** Opening DATA TO EXAMINE block **

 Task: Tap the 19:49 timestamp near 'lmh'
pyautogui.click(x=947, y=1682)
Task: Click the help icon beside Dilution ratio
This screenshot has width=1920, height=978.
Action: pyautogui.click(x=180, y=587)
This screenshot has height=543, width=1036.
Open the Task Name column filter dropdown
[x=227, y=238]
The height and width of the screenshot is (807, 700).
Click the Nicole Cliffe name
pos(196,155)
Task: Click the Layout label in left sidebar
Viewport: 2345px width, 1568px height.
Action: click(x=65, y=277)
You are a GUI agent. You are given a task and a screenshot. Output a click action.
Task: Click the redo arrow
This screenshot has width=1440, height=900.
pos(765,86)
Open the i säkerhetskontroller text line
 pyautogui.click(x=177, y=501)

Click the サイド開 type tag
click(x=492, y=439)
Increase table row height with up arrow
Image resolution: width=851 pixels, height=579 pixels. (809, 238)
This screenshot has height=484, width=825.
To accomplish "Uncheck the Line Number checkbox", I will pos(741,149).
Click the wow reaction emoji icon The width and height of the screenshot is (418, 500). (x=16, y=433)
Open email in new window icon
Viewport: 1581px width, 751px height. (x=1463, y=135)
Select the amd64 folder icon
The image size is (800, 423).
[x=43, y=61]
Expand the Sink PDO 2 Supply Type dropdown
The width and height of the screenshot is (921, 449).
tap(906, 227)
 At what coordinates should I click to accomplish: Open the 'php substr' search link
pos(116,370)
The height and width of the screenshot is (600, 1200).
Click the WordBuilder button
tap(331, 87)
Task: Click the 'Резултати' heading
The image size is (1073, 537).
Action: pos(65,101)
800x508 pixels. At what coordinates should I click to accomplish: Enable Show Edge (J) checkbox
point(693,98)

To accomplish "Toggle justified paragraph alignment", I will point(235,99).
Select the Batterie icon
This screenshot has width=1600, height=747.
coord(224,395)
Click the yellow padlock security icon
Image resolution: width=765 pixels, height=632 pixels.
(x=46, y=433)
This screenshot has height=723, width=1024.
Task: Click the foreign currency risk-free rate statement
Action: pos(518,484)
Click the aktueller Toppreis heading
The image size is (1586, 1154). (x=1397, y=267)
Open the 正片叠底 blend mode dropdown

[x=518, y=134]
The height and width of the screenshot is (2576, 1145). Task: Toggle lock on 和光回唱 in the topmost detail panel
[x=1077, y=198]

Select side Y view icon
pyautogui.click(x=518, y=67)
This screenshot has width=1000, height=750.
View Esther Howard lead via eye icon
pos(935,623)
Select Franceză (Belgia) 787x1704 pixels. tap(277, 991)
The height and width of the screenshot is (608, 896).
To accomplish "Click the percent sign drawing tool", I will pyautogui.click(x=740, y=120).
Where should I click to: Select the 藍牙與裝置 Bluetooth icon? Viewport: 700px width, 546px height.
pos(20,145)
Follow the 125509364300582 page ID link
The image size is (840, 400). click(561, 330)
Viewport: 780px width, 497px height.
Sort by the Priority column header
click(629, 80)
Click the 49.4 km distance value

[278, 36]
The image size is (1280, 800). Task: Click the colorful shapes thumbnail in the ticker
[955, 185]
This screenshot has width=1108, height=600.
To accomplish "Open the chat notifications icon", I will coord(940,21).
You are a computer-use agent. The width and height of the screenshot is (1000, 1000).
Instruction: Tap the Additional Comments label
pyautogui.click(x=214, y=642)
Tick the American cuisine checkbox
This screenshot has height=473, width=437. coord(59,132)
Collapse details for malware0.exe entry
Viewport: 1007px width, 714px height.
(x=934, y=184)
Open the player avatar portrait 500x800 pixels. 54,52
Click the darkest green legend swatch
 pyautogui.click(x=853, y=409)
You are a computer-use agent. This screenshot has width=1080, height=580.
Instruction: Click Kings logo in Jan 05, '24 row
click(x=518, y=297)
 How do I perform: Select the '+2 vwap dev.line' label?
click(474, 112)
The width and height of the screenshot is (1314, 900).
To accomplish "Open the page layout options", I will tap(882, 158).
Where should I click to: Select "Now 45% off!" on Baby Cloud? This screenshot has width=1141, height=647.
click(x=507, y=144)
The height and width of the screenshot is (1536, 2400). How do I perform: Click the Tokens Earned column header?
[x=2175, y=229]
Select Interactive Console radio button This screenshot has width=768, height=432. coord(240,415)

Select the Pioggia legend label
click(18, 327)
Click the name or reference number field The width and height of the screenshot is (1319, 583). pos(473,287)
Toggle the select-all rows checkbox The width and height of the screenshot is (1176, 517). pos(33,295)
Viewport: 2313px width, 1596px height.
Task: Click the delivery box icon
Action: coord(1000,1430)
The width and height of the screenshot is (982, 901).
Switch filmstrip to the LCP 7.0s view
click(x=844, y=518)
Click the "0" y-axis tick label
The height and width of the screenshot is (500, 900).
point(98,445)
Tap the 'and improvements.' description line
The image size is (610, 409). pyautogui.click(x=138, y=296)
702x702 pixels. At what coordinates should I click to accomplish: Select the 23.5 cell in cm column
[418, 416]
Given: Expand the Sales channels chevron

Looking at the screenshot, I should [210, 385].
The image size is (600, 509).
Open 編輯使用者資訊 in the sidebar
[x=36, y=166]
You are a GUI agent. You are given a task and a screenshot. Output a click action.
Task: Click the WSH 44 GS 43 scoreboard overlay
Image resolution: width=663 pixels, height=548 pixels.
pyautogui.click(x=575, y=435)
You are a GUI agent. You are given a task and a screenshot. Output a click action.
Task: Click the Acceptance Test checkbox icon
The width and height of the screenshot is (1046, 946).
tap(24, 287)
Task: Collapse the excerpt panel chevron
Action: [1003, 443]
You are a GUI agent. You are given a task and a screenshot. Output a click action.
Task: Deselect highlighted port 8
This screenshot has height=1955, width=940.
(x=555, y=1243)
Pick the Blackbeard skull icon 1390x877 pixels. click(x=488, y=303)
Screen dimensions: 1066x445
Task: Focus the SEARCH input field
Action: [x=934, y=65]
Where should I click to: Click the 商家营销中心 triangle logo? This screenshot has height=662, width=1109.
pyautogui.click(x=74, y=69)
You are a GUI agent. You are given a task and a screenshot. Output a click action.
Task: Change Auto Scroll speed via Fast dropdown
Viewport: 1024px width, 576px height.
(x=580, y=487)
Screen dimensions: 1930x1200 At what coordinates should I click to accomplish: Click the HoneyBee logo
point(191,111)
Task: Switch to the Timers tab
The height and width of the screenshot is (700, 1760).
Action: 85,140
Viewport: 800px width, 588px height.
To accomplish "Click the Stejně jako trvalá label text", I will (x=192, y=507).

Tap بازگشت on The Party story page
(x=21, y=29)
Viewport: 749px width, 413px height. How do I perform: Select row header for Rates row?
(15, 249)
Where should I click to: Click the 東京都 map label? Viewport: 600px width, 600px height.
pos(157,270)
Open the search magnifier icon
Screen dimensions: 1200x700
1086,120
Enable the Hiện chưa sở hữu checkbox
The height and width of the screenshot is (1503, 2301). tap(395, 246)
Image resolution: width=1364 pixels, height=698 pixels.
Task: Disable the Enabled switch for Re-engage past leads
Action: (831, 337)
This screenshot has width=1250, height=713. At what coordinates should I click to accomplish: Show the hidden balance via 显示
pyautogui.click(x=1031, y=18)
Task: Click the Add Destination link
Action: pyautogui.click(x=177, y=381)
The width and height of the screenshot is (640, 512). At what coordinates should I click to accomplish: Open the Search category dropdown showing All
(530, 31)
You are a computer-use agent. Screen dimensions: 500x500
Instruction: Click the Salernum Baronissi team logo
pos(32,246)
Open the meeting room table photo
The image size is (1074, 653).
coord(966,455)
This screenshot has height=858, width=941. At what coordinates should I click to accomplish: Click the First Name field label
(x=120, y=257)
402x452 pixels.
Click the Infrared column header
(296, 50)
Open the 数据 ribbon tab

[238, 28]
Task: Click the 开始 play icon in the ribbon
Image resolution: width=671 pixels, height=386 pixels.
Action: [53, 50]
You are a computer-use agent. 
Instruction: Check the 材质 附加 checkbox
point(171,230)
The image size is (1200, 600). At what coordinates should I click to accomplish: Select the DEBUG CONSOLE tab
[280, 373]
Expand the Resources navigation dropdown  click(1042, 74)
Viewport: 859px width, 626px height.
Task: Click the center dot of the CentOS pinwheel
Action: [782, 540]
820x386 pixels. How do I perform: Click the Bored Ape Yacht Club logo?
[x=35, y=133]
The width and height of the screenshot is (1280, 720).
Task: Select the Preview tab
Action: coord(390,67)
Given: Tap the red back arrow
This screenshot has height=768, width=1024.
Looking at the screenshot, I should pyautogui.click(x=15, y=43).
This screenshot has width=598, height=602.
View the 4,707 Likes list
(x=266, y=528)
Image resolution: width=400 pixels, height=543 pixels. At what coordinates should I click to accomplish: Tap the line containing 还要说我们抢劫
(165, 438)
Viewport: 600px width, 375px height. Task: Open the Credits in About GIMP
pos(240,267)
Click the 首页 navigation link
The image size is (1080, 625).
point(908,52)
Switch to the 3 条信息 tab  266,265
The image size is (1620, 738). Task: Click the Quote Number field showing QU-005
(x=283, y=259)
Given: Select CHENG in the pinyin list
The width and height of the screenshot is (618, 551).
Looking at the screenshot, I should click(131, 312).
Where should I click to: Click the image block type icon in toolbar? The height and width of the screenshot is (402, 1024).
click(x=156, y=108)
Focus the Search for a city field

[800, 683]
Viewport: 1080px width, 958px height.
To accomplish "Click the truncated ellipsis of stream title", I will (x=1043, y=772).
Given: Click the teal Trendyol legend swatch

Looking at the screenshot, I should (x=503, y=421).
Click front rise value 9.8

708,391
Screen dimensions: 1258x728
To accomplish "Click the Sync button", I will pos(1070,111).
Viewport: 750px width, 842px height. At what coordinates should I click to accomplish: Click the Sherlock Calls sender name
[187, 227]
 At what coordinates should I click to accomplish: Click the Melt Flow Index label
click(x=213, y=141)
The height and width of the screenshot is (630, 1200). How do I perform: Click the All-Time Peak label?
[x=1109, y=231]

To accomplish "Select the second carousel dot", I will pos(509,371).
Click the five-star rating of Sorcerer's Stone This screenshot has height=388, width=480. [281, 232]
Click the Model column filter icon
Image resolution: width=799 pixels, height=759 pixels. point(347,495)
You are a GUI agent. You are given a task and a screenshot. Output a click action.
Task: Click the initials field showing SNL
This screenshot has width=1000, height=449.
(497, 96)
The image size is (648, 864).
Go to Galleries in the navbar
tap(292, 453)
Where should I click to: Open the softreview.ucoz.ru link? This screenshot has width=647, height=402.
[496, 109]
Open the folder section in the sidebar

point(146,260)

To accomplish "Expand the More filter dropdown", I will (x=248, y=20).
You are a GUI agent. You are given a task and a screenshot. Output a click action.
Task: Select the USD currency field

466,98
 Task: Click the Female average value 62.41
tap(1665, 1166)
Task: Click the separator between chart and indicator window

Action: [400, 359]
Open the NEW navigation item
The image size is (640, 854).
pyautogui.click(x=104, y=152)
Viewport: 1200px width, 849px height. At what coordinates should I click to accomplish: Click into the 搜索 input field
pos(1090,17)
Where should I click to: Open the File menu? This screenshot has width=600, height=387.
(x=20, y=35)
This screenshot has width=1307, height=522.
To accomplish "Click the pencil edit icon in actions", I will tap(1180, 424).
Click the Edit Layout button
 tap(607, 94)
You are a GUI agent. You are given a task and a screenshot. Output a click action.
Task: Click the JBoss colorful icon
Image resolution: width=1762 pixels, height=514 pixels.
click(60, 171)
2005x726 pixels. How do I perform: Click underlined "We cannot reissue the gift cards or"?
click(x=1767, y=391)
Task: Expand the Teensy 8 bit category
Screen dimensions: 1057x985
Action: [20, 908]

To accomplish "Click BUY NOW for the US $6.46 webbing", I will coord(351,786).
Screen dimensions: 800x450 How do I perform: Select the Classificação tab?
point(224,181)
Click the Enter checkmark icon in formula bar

** Closing DATA TO EXAMINE block **

§ **THE TASK**: Some lines of the data above may hold the word "computer"; state how many do, and give only that number.

§ **SOLUTION FOR THIS PROBLEM**: 4